Memang kalau tidak ada nama, kami tidak bisa jual dengan harga
mahal. Pada 1997, uang paling susah. Saat itu mendapatkan dukungan dari
bank sangat susah. Tidak punya pengalaman. Tidak tahu kenapa bank mau
memberi. Mungkin karena mitra saya sudah berpengalaman 10 tahun di atas
saya. Saya bonek (modal nekat). Tapi tanpa saya sadari, Crown Group sudah punya cikal bakal future developemt. Ada market, arsitek, bangunan. capital dan skill bergabung. Itu yang terjadi.
Karakter bangunan Crown seperti apa?
Crown itu terkenalnya uniqe. Arsitektur statement. Yang penting lagi, kami punya lima star resort konsep. Voyeger-nya
mewah, ada elemen air. Hidup saya di Kalimantan di atas air. Pohon itu
natural dalam hidup saya. Asri. Kami selalu ada fasilitas yang komplit.
Karena kami selalu mencari market yang prestigious. Menengah ke atas. Karena di market
ini, konsumen tidak melihat karena murahnya saja. Dia melihat karena
bagus. Seperti orang beli mobil, bukan karena murah tapi karena itu yang
mereka cari. Itulah yang menjadi target kita.
Crown itu tidak pernah mengejakan proyek jauh dari akses transportasi dan shopping center. Kenapa?

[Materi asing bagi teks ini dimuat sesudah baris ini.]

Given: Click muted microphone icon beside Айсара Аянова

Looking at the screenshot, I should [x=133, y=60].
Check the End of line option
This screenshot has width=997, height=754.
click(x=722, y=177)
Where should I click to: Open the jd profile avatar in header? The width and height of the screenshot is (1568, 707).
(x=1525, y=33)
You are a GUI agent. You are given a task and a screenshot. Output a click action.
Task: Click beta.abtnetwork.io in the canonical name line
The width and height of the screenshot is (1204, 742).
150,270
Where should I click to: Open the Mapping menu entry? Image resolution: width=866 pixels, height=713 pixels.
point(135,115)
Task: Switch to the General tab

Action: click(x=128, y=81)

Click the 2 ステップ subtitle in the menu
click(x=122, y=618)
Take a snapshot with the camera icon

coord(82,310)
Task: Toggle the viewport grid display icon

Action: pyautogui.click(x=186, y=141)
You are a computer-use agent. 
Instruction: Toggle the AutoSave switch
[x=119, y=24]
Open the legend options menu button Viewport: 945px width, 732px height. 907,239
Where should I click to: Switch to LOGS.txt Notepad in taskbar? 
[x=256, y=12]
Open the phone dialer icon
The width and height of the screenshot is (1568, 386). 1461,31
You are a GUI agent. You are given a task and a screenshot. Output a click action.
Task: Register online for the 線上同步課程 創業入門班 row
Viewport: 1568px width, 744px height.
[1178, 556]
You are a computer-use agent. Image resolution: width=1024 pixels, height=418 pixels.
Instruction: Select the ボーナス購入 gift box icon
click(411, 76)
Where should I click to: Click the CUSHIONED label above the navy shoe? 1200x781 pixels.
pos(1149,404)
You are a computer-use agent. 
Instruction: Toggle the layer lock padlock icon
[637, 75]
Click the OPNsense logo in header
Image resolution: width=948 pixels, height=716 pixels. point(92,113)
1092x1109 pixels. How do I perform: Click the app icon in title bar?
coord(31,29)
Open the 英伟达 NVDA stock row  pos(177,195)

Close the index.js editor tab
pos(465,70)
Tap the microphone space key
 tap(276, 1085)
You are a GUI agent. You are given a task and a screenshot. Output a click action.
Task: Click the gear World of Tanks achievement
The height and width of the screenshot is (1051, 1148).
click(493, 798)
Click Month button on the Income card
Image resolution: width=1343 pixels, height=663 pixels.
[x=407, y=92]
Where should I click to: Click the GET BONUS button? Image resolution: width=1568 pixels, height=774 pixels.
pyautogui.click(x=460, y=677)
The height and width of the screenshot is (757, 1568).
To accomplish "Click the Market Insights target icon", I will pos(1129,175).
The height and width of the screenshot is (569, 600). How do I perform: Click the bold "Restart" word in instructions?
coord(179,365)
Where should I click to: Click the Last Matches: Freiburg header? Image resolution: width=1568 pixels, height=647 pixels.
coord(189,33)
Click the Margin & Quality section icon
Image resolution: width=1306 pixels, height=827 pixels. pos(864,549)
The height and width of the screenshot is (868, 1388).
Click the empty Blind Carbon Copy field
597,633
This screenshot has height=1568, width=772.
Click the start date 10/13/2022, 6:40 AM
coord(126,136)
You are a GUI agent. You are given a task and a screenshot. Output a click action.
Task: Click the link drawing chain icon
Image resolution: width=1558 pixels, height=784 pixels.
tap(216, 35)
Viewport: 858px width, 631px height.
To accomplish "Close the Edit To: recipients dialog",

Kami menjaga investasi klien tetap bagus, sehingga yang beli lebih banyak, yang mau sewa juga lebih banyak. Lokasi penting, design yang urban look.
Tidak memberikan suatu feeling arrive, seperti hotel di Bali. Kebanyakan developer terlalu pelit. Pohon di gambar tinggi, tetapi dibangunnya yak segini
(tak sesuai gambar). 10 tahun lagi, baru sesuai gambar. Itu salah.
Kalau kami, pasang pohon kelapa yang tingginya sudah lima meter. Itu
yang kami create.
Lalu warna, kami seperti resort. Luis Vuitton begitu. Penting sekali. Dark, coklat, white. Its crown color. Kehangatan. Walaupun minimalis, saya mau make sure, kalau bangunan itu hommy. Tidak semua orang suka gedung itu putih. Tetapi, sebagai arsitek saya suka. Namun, tidak memunculkan hommy feeling.
Menurut penilaian Anda, karakter bangunan di Indonesia, khususnya apartemen, seperti apa?
Saya pikir ada yang bagus juga, seperti Pak Ciputra. Dia perhatikan lingkungan. Kenyamanan. Gedung untuk long term.
Dalam jangka panjang tetap bagus. Banyak sekali developer tidak
berpengalaman, gedungnya bagus tahun pertama, tahun kedua sudah hancur.
Karena tidak memikirkan detail. Tidak memikirkan dampak hujan. Baru dua
tahun sudah tampak 10 tahun. Terlebih lagi dampak polusi.
Lebih baik itu, less is better then less is more. Simple lebih bagus. Dalam arti itu, nothing is better then too many. The art of genius is creating clompex thing to be come simple. Contohnya begini. Yang kita ingat, gedung yang simple atau kompleks? Gedung yang iconic seperti Haba Bridge, Monas, Opera House. Ingat nggak gedung yang lain? Tidak kan, karena terlalu complex. Gedung BNI misalnya, karena iconic. Mata kita, pikiran kita.